Factors that could cause actual results to differ from those expected include, but are not limited to, general economic conditions such as inflation, interest rates, and foreign currency exchange rates; results from acquisitions may differ from what we anticipate; competitive conditions within the Company’s markets, including the acceptance of new and existing products offered by the Company; price changes for raw materials and the ability of the Company to pass these price changes on to its customers or otherwise manage commodity price fluctuation risks; the presence of adequate cash available for investment in the Company’s business in order to maintain desired debt levels; unanticipated consequences of the European Monetary Union’s conversion to the euro; changes in governmental regulation, especially in the areas of environmental, health and safety matters, and foreign investment; unexpected outcomes in the Company’s current and future litigation proceedings; and changes in the Company’s labor relations.
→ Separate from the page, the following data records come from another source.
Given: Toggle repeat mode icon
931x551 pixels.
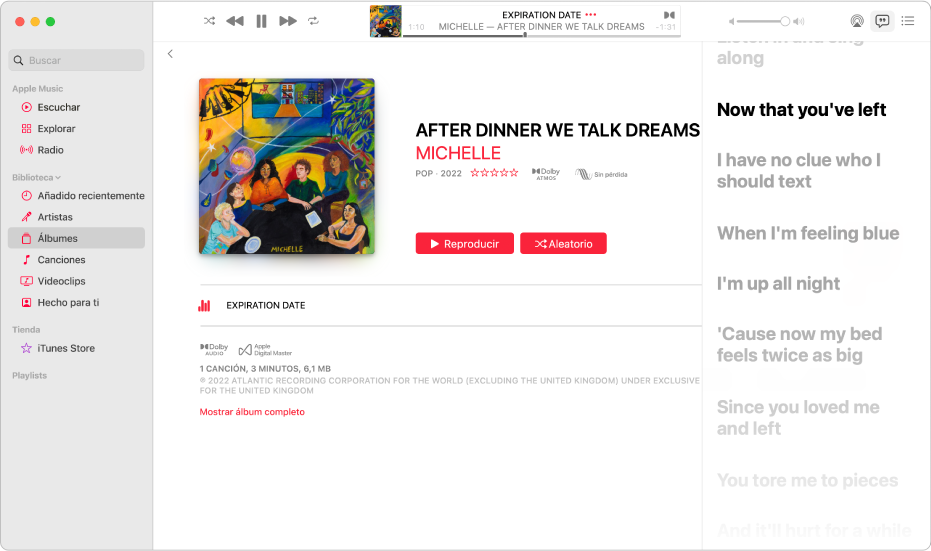Looking at the screenshot, I should tap(314, 21).
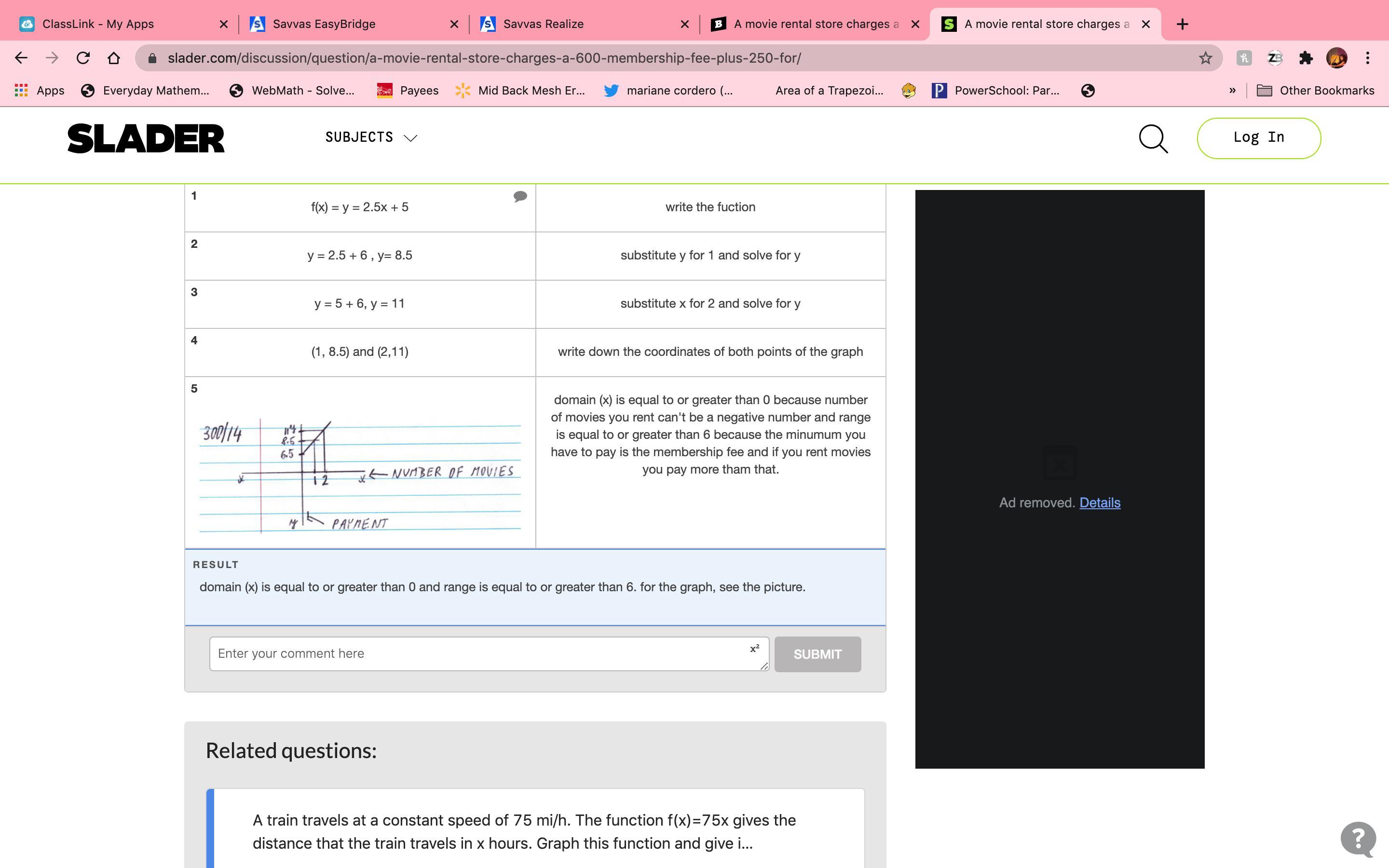Open the Apps bookmarks shortcut
Viewport: 1389px width, 868px height.
point(39,91)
These and other risks, uncertainties, and assumptions identified from time to time in the Company’s filings with the Securities Exchange Commission, including without limitation, its Annual Report on Form 10-K and its quarterly reports on Form 10-Q, could cause the Company’s actual future results to differ materially from those projected in the forward-looking statements. In addition, the Company’s actual future results could differ materially from those projected in the forward-looking statement as a result of changes in the assumptions used in making such forward-looking statements.